### [Extracted records]
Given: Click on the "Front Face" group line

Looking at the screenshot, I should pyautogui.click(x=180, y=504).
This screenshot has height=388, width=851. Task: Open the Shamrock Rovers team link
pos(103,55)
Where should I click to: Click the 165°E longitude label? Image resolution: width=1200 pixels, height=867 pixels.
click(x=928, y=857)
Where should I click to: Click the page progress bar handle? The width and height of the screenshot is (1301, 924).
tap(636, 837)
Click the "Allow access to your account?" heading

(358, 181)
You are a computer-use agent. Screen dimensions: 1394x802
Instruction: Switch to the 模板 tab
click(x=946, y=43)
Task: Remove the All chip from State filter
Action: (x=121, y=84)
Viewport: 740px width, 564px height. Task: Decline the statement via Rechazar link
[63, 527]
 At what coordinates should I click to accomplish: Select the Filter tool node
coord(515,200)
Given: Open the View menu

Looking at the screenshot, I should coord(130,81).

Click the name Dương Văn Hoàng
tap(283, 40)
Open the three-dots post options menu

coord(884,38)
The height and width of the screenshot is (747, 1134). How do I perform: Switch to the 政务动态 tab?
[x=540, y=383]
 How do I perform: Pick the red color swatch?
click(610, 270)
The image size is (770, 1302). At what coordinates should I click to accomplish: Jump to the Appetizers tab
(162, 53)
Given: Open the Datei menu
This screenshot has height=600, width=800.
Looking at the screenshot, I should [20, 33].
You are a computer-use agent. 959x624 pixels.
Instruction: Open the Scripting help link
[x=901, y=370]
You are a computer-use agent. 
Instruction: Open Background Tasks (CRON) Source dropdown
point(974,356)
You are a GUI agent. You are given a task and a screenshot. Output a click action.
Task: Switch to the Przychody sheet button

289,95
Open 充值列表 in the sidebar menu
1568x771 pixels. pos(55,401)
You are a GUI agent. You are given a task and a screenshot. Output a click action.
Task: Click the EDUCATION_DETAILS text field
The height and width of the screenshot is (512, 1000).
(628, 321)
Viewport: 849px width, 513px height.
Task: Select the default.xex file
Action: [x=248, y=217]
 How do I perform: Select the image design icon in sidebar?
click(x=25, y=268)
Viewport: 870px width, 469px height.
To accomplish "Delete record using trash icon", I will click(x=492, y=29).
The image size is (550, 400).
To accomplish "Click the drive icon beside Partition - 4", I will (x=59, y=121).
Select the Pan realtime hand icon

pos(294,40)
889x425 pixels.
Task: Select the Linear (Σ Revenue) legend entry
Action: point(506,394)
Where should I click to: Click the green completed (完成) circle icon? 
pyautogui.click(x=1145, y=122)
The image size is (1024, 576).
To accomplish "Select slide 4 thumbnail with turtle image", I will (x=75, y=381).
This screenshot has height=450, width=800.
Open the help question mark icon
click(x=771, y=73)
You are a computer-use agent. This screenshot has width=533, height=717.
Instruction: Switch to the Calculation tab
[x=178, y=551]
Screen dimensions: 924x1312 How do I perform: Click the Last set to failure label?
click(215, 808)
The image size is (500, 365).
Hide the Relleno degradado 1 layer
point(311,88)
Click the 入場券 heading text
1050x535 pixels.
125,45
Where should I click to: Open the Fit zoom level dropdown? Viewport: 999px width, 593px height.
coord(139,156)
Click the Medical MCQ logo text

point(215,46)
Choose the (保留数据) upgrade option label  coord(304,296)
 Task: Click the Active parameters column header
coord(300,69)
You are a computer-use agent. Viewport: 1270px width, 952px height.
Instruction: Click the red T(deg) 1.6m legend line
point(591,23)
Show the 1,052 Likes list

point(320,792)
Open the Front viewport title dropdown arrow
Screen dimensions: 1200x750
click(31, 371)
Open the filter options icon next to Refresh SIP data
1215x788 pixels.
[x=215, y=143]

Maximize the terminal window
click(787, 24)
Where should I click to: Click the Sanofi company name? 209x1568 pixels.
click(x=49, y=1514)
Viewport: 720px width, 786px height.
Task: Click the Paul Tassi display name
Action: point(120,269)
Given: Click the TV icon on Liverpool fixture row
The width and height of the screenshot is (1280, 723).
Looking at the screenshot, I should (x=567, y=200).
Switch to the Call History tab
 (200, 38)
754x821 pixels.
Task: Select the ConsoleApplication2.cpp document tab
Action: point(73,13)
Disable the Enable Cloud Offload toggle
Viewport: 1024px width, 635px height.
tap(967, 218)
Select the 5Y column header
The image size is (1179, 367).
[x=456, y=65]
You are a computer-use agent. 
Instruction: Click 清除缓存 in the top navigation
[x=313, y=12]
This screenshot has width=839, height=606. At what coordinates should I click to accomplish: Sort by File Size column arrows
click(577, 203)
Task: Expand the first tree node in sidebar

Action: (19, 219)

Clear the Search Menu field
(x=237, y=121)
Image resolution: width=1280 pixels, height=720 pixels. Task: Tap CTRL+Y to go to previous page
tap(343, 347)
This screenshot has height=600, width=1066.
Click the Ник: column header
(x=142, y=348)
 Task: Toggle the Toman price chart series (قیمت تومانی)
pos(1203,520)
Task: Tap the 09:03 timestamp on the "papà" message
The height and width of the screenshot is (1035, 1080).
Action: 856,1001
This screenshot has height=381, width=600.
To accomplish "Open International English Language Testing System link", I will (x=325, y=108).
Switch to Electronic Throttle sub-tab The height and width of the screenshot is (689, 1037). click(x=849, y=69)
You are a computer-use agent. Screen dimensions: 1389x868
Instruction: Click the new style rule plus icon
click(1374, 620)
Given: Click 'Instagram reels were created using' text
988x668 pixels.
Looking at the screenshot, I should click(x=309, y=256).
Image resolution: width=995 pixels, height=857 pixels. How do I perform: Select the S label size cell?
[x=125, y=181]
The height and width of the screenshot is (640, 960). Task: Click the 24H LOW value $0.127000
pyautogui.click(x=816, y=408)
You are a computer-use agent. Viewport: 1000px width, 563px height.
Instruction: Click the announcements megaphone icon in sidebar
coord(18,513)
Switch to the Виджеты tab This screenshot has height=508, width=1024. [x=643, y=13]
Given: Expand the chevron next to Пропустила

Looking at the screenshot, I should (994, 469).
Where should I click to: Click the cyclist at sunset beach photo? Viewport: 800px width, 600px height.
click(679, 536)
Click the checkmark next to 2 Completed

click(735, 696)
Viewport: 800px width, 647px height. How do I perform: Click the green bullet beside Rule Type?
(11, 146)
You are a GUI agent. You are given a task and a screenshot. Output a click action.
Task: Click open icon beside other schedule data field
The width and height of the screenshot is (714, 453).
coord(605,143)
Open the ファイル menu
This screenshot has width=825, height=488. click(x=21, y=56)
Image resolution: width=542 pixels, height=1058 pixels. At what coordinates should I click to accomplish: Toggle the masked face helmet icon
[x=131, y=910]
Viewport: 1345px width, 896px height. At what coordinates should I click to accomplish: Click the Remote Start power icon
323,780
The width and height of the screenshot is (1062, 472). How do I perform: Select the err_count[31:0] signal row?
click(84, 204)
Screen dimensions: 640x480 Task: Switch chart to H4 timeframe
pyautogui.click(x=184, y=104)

### [Problem description]
Copy out every line of the data that includes "using".

### [Solution for this task]
To accomplish "Delete record using trash icon", I will click(x=492, y=29).
Given: Click 'Instagram reels were created using' text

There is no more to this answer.